A hs-N^intra pupae imaged in vivo was heat shocked (HS, 10 min at 37°C) at a given moment after pI division in order to ectopically activate the N-pathway in the anterior secondary precursor cell. (A) Lineages expected if the anterior secondary precursor cell responded or not to Notch activation (i and ii respectively). (B) Representative frames from an in vivo recording of two microchaete lineages of an hsN^intra; neu>PON::GFP, H2B::YFP pupae in which a HS was applied between 18h16 to 18h26 APF. Anterior is on the top. Time APF is shown at the bottom left of each frame. The PON::GFP crescent was used to distinguish the polarity of each cell division (indicated only in frame 1, arrow). Brackets show cell divisions. The arrowhead in frame 8 indicates apoptosis of the glial cell. Each frame results from the merge of 7 horizontal optical sections. Frame 9 shows the final immunodetection.
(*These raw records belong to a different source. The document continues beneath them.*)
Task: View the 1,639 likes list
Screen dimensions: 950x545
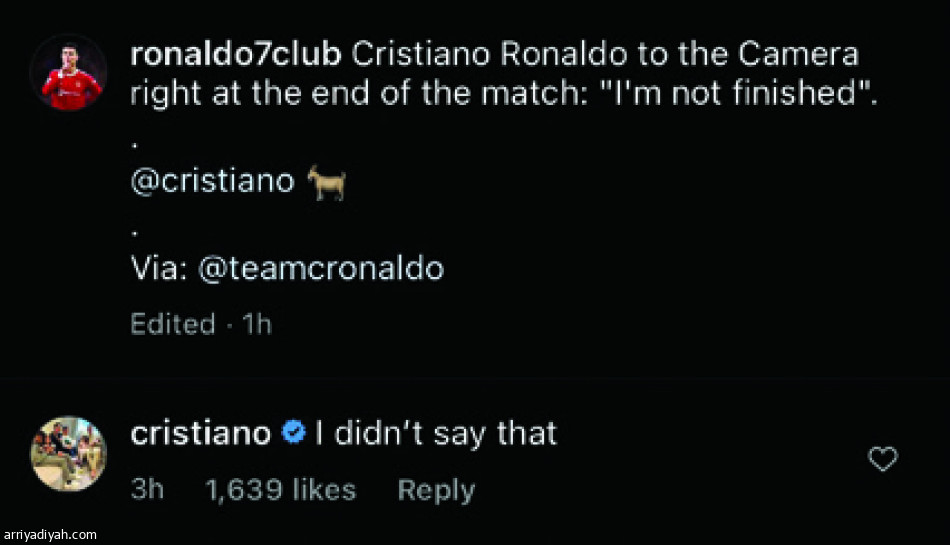Action: coord(280,490)
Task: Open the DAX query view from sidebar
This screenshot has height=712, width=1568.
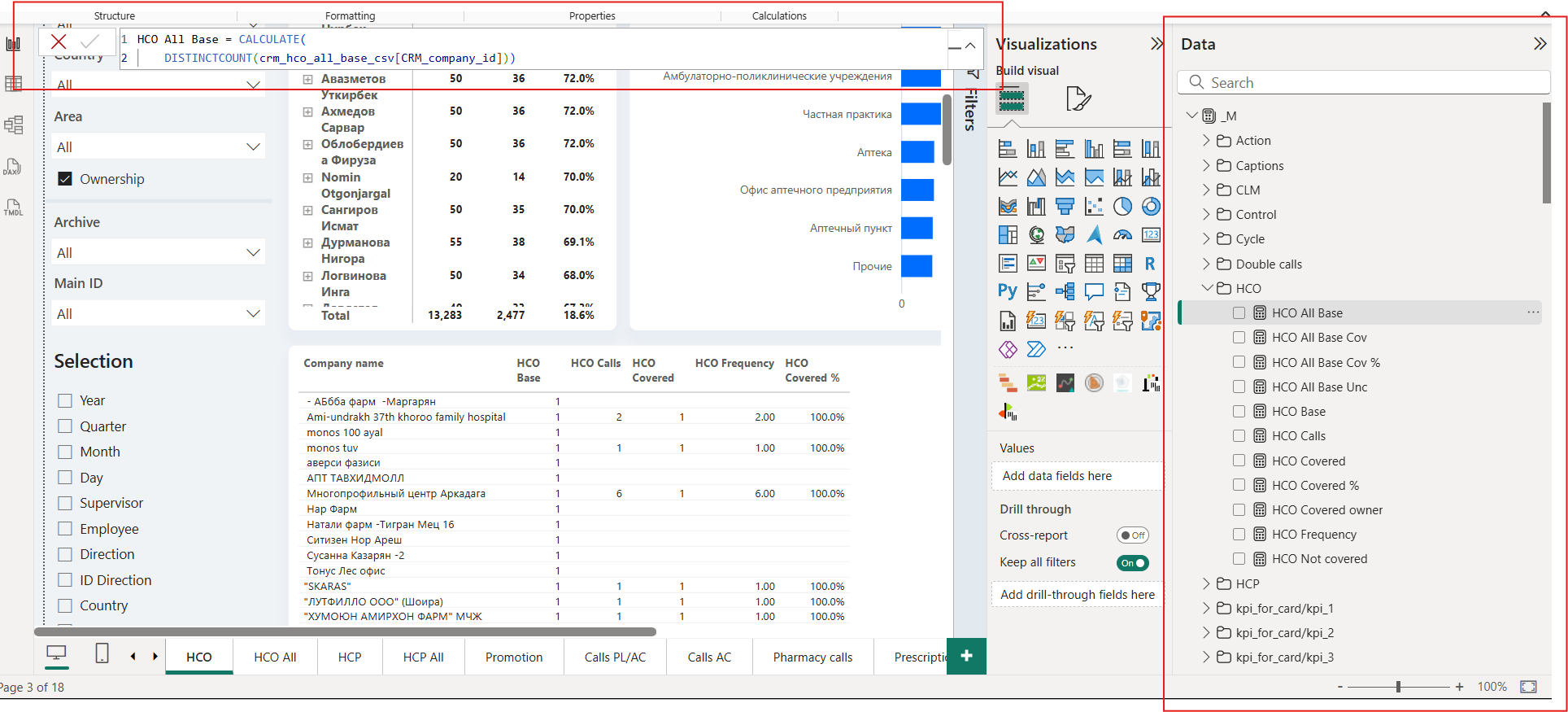Action: [12, 167]
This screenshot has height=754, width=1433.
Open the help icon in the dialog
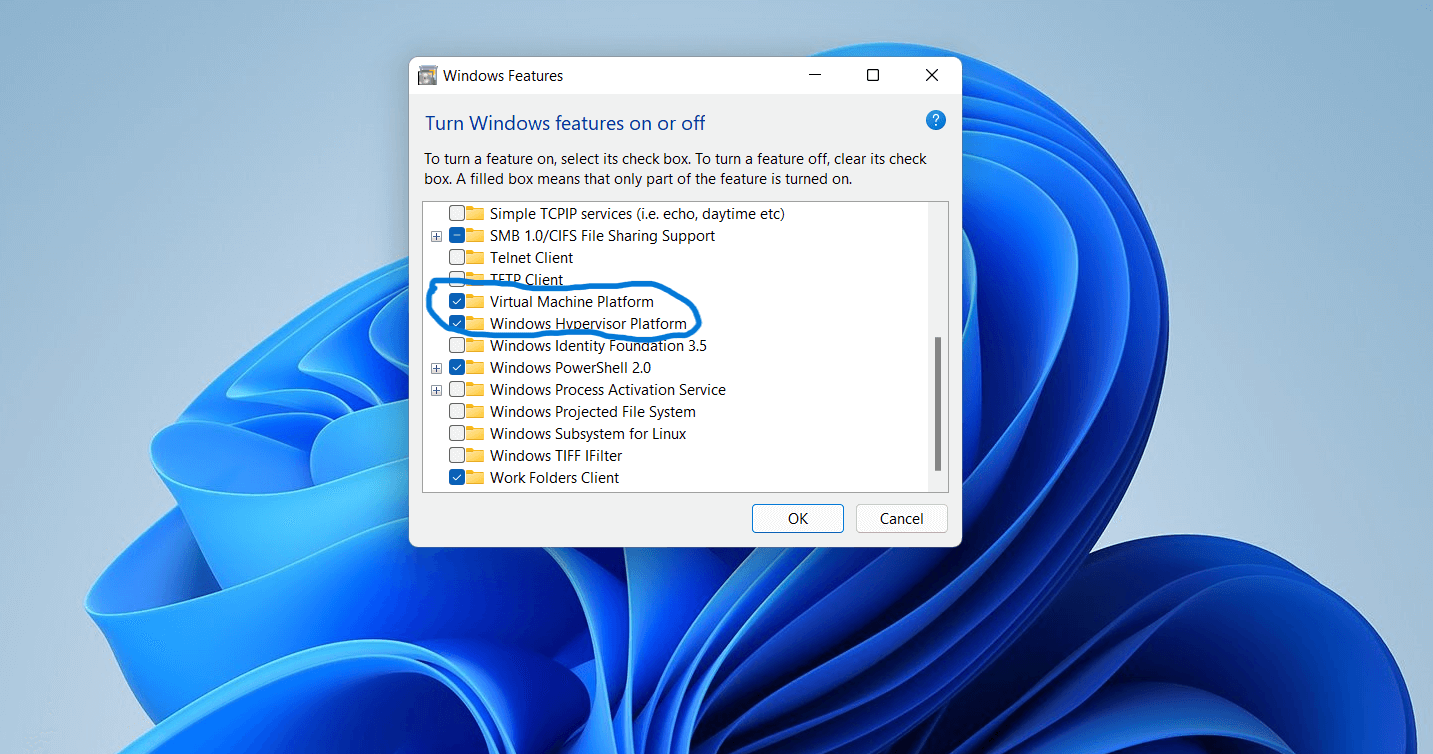pyautogui.click(x=935, y=120)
Su(H) in red, Elav in blue, sensory cells in green. The inset in frame 9 shows a lateral view of the right cluster highlighting the nucleus (n). Note that a normal sensory organ was generated when the HS was applied long after pI division (right cluster) whereas a sensory organ composed by outer cells exclusively is formed for earlier HS (left cluster). so, socket; sh, shaft; st: sheath, g: glial cell cells, n; neurone. Scale bar: 5 µm. (C) Percentage of sensory organs harboring two socket cells when the temperature shift was applied at different times after pI division (abscissa). Note that transformed sensory organs were observed when the HS was applied principally during the first hour of secondary precursor cells life.